Er wusste nicht, dass die Mikros schon an waren. "Eigentlich müssten wir uns jetzt besaufen." Diesen gänzlich undiplomatischen Satz flüsterte Helmut Kohl seinem Außenminister Hans-Dietrich Genscher am 10. Februar 1990 vor der eigens angesetzten Pressekonferenz im Kreml ins Ohr. Kurz zuvor hatte Michail Gorbatschow den Weg zur Wiedervereinigung freigemacht: Es sei Sache der Deutschen, den Zeitpunkt und den Weg der Einigung selbst zu bestimmen.

Gesagt, getan. Heute wissen wir, wie knapp das Zeitfenster bemessen war. Nicht einmal neun Monate später war das wiedervereinigte Deutschland geboren. Drei Fakten sollen für den Kraftakt stehen, der sich anschloss: Wissenschaftler schätzen die Kosten auf 1,3 bis 2 Billionen Euro. 3,3 Millionen Menschen siedelten seitdem um von Ost nach West, 2,1 Millionen von West nach Ost. Und: Mit im Schnitt 16 Euro sind die Ost-Löhne im Schnitt immer noch deutlich niedriger als West-Löhne mit 21 Euro.

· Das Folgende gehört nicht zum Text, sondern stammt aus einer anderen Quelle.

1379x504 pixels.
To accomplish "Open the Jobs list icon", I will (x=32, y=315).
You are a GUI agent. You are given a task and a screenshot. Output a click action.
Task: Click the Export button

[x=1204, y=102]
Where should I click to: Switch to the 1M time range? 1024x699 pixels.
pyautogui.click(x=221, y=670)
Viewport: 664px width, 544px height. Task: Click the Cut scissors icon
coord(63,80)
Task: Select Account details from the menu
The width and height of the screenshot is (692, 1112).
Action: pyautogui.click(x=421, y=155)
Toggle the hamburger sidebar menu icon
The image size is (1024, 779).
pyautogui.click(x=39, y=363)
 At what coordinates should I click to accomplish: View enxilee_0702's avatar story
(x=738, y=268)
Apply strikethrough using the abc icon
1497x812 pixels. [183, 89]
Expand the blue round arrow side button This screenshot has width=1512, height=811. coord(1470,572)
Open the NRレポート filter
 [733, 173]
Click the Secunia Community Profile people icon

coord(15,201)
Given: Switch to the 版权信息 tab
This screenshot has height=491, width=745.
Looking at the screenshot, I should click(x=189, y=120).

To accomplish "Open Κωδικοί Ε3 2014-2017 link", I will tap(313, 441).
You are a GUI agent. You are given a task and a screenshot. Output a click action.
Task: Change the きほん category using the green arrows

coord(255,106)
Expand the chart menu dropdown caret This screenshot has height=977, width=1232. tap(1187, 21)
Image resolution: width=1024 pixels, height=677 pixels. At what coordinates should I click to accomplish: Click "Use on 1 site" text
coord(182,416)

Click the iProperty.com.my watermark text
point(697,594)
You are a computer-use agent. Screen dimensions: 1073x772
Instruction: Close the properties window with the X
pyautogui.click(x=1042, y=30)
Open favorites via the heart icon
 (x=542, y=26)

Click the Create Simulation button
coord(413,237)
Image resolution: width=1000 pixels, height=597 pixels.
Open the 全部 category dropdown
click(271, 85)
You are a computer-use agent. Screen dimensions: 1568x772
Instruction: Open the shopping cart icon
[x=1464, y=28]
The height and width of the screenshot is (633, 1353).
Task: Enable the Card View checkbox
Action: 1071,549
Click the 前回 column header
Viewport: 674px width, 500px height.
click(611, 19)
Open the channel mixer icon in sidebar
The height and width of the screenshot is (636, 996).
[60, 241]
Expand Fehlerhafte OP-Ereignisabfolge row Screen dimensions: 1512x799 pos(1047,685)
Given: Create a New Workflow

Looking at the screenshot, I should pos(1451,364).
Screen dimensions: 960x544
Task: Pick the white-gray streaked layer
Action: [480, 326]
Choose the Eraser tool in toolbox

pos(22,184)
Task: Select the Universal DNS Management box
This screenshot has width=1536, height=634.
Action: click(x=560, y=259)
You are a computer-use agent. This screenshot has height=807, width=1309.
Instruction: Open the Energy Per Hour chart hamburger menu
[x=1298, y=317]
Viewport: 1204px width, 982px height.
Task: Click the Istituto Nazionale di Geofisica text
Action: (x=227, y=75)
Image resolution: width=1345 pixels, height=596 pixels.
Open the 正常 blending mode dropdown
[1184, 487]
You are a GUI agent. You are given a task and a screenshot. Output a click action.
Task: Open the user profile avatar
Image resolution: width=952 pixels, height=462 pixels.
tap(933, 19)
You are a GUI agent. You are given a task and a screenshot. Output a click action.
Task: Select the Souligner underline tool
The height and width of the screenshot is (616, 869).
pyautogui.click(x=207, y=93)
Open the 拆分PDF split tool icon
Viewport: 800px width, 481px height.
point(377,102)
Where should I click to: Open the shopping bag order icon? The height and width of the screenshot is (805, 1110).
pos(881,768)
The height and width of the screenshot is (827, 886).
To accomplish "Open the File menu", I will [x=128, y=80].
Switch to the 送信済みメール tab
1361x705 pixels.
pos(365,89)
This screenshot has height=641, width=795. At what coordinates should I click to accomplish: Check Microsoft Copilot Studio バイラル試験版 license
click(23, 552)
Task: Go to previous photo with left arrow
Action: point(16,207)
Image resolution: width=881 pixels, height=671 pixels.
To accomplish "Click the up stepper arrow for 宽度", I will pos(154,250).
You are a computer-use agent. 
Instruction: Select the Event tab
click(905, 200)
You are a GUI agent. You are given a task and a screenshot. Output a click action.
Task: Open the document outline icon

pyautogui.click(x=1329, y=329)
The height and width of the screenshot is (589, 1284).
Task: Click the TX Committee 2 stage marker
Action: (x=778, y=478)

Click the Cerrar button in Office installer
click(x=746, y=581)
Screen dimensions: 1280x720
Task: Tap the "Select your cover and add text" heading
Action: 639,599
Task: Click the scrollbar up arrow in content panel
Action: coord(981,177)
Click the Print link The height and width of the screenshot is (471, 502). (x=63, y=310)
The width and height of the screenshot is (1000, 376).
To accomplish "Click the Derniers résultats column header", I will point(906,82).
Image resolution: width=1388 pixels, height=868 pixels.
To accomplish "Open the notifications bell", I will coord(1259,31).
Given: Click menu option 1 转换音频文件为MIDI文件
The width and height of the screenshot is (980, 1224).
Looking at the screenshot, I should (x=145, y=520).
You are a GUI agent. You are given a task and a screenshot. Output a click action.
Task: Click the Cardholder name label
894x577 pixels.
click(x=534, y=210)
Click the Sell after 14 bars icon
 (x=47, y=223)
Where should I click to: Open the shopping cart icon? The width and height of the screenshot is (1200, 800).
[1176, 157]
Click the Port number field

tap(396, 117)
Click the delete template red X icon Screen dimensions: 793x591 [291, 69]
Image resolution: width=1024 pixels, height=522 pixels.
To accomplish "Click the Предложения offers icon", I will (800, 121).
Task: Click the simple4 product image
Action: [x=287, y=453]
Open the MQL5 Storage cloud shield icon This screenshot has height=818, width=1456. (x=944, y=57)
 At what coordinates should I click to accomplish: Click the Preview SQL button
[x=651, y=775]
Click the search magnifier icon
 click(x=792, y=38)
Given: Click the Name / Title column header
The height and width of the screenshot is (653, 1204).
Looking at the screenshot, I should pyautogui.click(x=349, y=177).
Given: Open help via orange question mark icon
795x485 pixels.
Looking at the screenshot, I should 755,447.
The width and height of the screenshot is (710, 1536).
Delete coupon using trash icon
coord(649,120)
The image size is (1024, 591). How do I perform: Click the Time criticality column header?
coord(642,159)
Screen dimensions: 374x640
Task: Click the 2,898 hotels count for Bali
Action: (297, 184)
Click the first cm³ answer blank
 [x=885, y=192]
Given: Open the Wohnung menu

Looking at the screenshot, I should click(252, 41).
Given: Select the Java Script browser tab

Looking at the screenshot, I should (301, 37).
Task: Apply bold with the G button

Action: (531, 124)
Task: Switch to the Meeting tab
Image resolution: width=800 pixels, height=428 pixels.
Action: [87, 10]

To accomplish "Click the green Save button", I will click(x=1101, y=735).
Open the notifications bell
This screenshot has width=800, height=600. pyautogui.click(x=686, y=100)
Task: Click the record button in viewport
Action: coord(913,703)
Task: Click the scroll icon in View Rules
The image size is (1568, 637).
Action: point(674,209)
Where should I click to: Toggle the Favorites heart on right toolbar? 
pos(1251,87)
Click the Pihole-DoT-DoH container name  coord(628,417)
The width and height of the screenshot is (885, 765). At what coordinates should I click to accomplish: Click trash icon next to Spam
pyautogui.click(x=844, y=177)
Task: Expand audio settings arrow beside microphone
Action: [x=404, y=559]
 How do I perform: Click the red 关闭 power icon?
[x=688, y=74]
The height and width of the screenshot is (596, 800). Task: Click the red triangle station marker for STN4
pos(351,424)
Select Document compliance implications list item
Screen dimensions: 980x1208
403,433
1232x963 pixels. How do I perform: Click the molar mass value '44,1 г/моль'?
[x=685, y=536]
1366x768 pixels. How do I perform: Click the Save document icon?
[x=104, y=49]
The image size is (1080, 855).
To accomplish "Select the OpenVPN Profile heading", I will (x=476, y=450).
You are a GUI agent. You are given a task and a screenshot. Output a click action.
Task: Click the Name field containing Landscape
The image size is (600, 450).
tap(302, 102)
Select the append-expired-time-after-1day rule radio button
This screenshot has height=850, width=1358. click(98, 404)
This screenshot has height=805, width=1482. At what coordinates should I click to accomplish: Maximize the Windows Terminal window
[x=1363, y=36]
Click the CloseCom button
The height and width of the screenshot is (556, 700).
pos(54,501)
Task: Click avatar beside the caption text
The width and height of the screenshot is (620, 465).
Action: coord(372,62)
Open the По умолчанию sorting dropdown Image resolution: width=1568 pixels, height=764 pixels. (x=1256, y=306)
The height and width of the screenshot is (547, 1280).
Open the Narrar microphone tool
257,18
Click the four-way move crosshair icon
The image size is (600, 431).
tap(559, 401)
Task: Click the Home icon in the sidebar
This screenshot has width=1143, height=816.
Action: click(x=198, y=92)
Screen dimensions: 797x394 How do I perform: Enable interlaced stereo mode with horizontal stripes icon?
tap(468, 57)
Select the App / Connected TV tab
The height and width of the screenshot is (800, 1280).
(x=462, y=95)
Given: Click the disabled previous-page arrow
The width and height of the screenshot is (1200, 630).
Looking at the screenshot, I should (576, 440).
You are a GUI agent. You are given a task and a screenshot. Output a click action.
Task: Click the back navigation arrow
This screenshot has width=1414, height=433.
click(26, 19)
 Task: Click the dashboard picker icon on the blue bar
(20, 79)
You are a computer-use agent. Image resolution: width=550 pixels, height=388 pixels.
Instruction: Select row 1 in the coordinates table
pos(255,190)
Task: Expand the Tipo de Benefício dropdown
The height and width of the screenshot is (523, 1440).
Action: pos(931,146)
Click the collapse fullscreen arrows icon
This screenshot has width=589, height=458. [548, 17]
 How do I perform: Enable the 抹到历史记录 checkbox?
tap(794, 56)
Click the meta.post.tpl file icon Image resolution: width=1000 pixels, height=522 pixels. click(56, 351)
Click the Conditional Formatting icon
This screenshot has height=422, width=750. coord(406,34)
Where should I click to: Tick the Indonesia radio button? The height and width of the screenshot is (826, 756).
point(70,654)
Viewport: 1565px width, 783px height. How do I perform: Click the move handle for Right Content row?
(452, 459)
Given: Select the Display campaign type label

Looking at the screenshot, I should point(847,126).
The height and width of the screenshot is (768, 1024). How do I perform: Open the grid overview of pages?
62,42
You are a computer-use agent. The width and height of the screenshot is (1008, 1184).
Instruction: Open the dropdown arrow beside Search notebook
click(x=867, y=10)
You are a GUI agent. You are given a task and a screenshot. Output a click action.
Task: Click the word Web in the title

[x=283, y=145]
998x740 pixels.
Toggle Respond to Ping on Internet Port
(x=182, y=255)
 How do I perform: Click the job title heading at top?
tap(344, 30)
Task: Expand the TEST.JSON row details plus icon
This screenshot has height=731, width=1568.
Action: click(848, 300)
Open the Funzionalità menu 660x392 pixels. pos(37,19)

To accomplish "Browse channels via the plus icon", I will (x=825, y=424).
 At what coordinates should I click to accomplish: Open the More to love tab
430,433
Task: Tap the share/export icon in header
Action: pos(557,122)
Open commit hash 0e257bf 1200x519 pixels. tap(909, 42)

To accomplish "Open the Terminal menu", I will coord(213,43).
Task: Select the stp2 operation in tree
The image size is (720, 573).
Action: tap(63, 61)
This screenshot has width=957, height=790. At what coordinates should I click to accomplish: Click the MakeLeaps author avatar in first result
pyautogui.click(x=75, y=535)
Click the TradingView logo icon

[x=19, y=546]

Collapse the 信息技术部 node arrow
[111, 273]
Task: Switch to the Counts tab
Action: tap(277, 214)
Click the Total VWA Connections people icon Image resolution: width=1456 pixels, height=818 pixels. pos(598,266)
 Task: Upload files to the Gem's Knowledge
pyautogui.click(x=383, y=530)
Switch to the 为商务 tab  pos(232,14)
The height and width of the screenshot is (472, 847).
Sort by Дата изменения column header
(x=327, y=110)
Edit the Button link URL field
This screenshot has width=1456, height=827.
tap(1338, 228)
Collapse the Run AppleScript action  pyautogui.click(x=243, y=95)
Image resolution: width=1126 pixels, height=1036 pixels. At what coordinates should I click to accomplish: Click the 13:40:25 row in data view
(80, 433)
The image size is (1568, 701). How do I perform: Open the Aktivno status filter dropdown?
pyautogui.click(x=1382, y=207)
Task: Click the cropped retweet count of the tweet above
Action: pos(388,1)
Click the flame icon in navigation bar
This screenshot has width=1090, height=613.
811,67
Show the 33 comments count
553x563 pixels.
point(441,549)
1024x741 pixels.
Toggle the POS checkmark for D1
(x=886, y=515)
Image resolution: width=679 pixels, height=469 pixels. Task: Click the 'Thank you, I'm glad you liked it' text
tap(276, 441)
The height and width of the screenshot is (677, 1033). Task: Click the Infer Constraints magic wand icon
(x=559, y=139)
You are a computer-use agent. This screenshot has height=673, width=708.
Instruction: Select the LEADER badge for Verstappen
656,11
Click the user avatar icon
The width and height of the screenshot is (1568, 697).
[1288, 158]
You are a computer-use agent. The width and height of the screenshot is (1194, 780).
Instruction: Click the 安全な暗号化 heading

25 Jahre danach hätten die Deutschen eigentlich allen Grund, stolz zu sein. Niemand wundert sich darüber, dass seit fast zehn Jahren mit Angela Merkel eine Ostdeutsche die operative Führung des Landes innehat. Und es ist eine Selbstverständlichkeit, dass mit Joachim Gauck ein ehemaliger Ost-Pastor den Staat so gut repräsentiert, dass kaum einer etwas gegen eine zweite Amtszeit hätte - wenn er denn dazu bereit wäre. Keiner wundert sich darüber, dass Merkel als Anwärterin auf den Friedensnobelpreis in Frage kommt. Und: Keiner wundert sich darüber, dass Deutschland führen soll, ob es nun um die Ukraine-Krise, die Griechenland-Rettung oder die Flüchtlingskrise geht.

Nein, Deutschland maßt sich diese Führungsrolle nicht an, sie wird dem Land förmlich aufgedrängt. Natürlich wegen seiner wirtschaftlichen Potenz, aber nicht nur wegen seiner Zahlungskräftigkeit. Deutschland hat im europäischen Konzert bewiesen, dass es seine Macht nicht missbraucht. Das muss so bleiben. Und dann gilt, um in Helmut Kohls Bild zu bleiben: Wir müssen uns nicht besaufen, aber anstoßen dürfen wir schon auf 25 Jahre Deutsche Einheit.